Wednesday , April 24, 2024

Merchant Acquiring Returns to Fast Growth As Specialized Players Claim an Increasing Share

Despite a temporary setback at the start of the pandemic, merchant acquiring is getting back on a growth track that will see revenue expand at an 11.3% annual clip through 2025, nearly equaling the 11.8% rate chalked up from 2015 to 2019, according to a report and forecast released Monday by The Boston Consulting Group.

At the same time, traditional acquiring players—banks and independent sales organizations—are giving up revenue share to newer entrants, including software developers and marketplaces. The report indicates traditional providers controlled 66% of acquiring revenue last year, down from 90% only five years earlier. Integrated software vendors alone commanded a 10% share in 2020, up from 4% in 2015.

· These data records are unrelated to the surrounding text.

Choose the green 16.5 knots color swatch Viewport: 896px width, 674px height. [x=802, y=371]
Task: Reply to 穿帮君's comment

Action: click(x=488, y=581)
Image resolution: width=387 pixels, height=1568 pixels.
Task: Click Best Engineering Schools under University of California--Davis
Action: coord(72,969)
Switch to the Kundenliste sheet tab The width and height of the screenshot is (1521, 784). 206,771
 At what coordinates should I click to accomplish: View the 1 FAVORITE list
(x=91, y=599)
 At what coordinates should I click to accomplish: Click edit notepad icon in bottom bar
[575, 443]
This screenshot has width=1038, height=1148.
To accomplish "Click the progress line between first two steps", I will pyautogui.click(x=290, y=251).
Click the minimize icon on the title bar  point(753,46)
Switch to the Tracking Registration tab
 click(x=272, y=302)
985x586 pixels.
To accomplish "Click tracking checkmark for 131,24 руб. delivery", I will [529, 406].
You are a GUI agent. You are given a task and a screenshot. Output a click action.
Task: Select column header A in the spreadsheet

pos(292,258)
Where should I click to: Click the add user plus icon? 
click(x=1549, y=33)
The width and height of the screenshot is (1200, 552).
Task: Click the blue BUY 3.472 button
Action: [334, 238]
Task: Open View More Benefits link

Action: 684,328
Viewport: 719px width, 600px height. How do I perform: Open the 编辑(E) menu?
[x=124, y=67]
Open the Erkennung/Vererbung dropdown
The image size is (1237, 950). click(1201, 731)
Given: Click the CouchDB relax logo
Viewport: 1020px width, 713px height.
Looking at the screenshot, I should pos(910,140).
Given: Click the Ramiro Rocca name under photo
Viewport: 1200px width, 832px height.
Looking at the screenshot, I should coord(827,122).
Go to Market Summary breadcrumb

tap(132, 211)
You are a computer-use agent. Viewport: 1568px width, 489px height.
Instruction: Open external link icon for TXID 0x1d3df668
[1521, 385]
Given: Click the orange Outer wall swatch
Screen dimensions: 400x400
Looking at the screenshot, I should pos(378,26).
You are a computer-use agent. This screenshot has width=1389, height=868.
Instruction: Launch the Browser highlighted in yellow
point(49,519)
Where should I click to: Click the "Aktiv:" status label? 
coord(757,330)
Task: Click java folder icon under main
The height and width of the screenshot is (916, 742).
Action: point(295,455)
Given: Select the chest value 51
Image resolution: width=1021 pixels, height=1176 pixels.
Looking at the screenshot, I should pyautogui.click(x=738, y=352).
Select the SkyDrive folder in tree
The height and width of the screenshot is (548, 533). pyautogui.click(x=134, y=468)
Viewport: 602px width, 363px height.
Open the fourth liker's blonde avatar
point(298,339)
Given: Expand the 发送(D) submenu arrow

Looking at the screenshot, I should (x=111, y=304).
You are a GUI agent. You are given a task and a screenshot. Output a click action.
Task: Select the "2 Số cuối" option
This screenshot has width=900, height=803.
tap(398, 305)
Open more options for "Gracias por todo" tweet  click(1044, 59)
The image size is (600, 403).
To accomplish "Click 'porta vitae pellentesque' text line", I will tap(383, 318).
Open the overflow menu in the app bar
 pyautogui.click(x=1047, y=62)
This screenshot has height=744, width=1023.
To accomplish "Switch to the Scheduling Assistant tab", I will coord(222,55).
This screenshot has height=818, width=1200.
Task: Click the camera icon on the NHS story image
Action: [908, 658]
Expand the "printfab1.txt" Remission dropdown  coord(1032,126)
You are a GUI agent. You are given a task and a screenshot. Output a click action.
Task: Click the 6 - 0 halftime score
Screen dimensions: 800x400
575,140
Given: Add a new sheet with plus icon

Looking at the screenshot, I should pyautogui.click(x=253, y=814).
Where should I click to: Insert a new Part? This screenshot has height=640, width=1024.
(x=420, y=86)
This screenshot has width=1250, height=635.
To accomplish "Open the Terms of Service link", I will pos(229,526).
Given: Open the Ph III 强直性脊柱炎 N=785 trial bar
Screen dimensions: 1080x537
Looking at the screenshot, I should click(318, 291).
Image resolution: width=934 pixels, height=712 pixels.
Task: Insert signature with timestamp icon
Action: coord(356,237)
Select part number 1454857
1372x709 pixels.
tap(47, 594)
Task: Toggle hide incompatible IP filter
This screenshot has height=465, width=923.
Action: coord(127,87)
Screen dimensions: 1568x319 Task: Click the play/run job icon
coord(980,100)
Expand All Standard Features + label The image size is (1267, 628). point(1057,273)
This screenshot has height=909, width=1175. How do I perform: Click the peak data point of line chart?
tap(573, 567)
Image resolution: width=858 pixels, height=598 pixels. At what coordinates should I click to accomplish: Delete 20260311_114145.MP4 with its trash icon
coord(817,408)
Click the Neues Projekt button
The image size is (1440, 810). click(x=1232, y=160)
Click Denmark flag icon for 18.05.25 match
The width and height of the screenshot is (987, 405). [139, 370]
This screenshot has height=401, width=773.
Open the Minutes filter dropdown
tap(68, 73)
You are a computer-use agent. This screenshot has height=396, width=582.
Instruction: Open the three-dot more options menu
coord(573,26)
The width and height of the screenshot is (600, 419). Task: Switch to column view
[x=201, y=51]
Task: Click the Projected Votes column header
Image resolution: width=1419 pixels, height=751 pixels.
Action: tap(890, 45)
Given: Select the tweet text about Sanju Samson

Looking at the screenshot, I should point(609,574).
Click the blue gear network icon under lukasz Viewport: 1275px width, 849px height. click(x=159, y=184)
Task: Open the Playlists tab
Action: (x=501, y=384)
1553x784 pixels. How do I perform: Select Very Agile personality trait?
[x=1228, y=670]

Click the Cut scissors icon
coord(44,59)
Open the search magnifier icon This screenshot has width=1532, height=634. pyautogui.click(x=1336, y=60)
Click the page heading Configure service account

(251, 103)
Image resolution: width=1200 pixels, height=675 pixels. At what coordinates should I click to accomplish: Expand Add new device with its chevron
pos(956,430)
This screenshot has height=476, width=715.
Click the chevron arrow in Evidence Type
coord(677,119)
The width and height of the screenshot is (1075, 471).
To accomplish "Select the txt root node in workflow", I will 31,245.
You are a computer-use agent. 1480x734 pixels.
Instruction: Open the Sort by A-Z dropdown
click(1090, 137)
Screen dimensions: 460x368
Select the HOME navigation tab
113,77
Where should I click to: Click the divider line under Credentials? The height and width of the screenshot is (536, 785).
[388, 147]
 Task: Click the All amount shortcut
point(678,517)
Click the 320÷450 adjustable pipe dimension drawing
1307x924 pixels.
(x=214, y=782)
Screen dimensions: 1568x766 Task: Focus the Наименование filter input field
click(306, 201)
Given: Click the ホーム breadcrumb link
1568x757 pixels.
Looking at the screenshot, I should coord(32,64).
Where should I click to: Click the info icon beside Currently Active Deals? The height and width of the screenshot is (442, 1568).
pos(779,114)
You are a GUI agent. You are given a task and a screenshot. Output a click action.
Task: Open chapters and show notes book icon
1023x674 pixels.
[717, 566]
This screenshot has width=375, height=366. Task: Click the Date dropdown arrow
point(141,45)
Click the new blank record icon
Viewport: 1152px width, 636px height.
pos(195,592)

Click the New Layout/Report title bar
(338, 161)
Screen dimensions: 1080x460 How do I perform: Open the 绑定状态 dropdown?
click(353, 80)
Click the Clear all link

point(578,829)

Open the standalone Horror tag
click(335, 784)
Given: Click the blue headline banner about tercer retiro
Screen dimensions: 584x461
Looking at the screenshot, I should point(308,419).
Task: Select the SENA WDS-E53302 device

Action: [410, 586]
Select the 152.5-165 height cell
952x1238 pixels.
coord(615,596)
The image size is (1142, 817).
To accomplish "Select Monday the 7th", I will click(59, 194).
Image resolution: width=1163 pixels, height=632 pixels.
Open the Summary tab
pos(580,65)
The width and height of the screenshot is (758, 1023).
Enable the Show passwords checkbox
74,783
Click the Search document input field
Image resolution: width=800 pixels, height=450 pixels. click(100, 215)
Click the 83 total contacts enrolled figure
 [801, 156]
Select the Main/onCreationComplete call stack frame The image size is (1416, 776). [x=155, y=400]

The fast expansion of e-commerce and such newer markets as the so-called sharing economy is helping drive market share for ISVs and marketplaces, according to the report. “As the sharing economy expands beyond car services and lodging, ISVs and online marketplaces will embed payments capabilities—such as onboarding for small, local merchants; checkout for consumers; and recurring or subscription-based payments—into their platforms, commoditizing the core transaction product,” add the BCG analysts. “To remain competitive, established payments players will need to offer specialized [value-added services] and rethink their direct-to-customer distribution models.”

Acquirers in coming years will need to redouble investments in innovation and risk management in particular, the analysts advise, as financial institutions react to recent trends. “The spike in credit and fraud risks (notably in segments where the spread between purchase and service delivery is wide), the Wirecard accounting scandal, and the need to implement anti-money laundering and sanctions provisions have increased institutional concern over risk management in merchant acquiring, especially for nonbank acquirers that have not been subject to bank-style regulations in the past,” the authors say.

Once a major payments processor in Europe, Munich-based Wirecard AG filed for insolvency last year after it was discovered that $2.1 billion in cash was missing from its balance sheet and likely never existed.

Overall, the resiliency of the payments market surprised the BCG analysts. They had projected total payments revenues in North America would grow at an anemic 2% annual rate for several years following the lockdowns and other restrictions stemming from the pandemic. But the market recovered faster than forecast, and they now expect a 5.8% average annual growth rate through 2025. That forecast results in $609 billion in 2025, up from $459 billion last year.

By comparison, North American payments revenue grew at an 8.5% clip from $342 billion in 2015 to $474 billion 2019 before stumbling in 2020, which saw a 3.2% drop.